◆ Data excerpts:
################

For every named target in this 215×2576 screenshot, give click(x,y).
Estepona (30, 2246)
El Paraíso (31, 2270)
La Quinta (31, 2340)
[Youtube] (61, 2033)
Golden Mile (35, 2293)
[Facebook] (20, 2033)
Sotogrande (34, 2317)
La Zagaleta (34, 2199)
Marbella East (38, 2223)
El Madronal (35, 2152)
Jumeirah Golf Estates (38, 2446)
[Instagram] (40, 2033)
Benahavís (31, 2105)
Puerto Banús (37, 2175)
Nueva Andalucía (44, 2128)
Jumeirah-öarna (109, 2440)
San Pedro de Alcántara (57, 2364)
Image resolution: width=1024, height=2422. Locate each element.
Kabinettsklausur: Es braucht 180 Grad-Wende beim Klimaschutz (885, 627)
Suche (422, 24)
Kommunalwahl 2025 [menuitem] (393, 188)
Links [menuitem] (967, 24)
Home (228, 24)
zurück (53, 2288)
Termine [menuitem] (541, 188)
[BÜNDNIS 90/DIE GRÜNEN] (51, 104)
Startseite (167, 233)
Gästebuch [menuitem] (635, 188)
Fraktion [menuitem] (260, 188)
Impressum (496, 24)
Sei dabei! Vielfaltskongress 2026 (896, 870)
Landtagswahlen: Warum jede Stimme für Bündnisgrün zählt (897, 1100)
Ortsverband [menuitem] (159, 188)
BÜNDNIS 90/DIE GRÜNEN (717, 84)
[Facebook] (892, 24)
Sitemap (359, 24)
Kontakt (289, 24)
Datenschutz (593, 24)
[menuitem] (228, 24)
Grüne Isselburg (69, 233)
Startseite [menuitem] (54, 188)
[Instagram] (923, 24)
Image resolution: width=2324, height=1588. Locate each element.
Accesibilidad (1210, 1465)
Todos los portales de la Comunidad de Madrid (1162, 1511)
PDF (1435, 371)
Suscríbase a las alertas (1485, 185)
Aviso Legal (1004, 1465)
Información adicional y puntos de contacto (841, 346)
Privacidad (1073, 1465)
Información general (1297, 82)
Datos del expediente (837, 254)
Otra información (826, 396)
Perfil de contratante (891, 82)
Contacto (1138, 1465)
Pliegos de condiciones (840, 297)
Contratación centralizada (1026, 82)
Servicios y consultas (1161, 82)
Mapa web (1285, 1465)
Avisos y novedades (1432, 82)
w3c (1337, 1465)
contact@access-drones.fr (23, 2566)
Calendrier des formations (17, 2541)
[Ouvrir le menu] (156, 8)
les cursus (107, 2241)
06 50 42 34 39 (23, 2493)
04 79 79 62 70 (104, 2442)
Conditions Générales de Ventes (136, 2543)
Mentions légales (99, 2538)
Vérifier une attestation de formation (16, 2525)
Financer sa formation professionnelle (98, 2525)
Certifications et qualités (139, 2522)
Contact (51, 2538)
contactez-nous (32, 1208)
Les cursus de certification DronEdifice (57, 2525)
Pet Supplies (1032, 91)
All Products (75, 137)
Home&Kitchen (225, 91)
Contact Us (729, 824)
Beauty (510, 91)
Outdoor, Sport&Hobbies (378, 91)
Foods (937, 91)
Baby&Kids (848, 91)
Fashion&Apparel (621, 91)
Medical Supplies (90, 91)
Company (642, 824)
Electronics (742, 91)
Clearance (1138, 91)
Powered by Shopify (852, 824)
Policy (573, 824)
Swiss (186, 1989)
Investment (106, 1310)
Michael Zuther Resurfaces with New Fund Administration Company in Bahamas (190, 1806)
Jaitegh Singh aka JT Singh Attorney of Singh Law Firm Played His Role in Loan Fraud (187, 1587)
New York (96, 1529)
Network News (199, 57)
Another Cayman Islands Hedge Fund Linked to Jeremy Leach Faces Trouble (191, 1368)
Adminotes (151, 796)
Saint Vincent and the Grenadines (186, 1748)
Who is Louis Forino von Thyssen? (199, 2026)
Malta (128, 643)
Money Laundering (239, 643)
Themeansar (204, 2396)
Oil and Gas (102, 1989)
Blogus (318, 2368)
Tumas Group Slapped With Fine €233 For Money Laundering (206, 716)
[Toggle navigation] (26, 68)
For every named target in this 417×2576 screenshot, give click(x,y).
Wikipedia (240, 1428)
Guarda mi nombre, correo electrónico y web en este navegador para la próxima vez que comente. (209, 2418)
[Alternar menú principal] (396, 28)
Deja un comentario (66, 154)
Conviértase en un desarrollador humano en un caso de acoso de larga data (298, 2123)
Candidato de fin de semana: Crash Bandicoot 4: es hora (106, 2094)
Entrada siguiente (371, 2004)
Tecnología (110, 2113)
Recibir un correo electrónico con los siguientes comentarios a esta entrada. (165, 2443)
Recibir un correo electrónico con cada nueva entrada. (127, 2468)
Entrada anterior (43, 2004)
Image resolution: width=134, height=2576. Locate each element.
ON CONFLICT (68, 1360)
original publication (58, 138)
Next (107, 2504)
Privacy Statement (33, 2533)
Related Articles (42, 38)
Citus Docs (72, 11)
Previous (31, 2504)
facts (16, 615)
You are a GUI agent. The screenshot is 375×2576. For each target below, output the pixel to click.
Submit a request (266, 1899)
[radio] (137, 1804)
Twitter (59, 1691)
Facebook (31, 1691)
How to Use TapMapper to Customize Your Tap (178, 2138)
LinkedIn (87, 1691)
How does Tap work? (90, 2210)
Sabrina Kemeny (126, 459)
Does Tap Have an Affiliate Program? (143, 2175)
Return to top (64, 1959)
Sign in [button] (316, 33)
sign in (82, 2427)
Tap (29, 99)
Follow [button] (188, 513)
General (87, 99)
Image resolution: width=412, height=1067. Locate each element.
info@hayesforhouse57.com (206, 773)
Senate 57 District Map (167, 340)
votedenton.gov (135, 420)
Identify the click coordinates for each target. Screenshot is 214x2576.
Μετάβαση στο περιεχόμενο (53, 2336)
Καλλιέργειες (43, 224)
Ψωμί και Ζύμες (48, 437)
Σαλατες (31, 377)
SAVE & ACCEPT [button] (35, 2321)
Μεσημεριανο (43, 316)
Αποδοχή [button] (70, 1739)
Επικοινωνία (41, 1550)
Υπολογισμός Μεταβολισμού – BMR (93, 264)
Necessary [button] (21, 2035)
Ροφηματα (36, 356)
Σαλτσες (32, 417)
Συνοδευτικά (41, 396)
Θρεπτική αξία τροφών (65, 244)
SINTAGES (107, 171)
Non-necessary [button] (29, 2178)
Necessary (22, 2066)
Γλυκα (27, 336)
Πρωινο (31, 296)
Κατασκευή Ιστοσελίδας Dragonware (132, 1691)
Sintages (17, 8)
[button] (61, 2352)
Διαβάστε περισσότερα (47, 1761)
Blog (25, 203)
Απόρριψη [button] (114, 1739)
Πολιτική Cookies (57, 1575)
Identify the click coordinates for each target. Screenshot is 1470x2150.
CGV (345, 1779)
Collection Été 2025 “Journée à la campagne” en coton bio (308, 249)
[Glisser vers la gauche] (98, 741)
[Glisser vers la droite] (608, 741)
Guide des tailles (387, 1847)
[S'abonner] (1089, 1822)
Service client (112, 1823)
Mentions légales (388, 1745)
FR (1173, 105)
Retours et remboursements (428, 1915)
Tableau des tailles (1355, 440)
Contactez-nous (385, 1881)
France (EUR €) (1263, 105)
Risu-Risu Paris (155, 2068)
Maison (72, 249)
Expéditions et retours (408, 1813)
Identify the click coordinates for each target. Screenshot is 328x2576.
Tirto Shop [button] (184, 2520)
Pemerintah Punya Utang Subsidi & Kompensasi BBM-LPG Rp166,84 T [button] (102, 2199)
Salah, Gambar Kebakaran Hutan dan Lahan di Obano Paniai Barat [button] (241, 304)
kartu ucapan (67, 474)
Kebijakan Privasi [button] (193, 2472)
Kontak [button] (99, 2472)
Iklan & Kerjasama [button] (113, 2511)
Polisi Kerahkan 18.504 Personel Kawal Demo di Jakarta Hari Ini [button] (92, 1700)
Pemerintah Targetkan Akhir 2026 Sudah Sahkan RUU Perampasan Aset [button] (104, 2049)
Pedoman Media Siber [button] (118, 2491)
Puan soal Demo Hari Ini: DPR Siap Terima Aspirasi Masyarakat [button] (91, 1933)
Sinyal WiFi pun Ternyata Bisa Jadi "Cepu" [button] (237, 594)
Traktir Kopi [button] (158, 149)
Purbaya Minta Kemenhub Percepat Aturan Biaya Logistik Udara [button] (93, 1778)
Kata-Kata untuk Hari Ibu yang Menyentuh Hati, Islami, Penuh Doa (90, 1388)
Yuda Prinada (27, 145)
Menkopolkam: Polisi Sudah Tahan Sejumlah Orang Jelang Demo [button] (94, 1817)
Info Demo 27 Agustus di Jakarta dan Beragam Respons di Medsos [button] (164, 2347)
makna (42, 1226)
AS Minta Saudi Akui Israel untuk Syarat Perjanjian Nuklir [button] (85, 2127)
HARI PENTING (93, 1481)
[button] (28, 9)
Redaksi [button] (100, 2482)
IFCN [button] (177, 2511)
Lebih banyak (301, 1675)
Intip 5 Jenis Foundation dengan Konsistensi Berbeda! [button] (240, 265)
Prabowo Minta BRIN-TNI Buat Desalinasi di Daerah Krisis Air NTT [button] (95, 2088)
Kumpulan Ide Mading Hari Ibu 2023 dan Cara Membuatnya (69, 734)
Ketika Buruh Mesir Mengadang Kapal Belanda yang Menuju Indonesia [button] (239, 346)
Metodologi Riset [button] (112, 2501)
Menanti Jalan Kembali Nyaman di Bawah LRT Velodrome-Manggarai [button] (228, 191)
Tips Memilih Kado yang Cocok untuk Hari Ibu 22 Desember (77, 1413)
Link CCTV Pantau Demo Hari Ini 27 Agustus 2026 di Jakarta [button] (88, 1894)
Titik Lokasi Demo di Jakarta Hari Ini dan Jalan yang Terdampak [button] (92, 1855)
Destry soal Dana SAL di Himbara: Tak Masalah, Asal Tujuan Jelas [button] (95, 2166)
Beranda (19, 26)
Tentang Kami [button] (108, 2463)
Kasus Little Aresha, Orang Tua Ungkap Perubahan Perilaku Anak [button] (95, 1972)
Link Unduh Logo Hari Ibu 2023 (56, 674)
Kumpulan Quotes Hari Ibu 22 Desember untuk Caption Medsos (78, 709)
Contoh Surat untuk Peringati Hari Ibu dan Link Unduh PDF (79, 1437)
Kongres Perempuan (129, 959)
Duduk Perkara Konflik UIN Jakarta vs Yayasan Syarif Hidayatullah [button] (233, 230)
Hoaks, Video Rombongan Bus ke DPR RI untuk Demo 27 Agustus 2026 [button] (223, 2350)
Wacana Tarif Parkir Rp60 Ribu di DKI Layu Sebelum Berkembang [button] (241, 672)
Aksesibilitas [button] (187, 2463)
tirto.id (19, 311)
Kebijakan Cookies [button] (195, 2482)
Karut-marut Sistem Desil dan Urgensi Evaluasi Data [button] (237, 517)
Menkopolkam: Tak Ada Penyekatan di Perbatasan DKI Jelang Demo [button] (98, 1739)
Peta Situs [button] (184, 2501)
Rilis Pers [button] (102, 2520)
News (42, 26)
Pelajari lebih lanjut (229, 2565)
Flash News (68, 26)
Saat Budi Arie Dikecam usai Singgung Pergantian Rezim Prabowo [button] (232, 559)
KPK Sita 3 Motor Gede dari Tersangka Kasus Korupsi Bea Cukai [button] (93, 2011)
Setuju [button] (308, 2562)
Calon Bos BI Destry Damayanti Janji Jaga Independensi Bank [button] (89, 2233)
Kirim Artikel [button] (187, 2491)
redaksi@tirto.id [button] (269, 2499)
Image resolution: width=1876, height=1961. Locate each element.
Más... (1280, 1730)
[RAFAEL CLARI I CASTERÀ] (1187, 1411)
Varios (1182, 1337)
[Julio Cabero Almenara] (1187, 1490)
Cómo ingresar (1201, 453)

################

What you give back should be exactly the lines of the data above from the line with "Información adicional y" through the line with "06 50 42 34 39 (23, 2493)", both of those included, and nothing more.

◆ Answer section:
Información adicional y puntos de contacto (841, 346)
Privacidad (1073, 1465)
Información general (1297, 82)
Datos del expediente (837, 254)
Otra información (826, 396)
Perfil de contratante (891, 82)
Contacto (1138, 1465)
Pliegos de condiciones (840, 297)
Contratación centralizada (1026, 82)
Servicios y consultas (1161, 82)
Mapa web (1285, 1465)
Avisos y novedades (1432, 82)
w3c (1337, 1465)
contact@access-drones.fr (23, 2566)
Calendrier des formations (17, 2541)
[Ouvrir le menu] (156, 8)
les cursus (107, 2241)
06 50 42 34 39 (23, 2493)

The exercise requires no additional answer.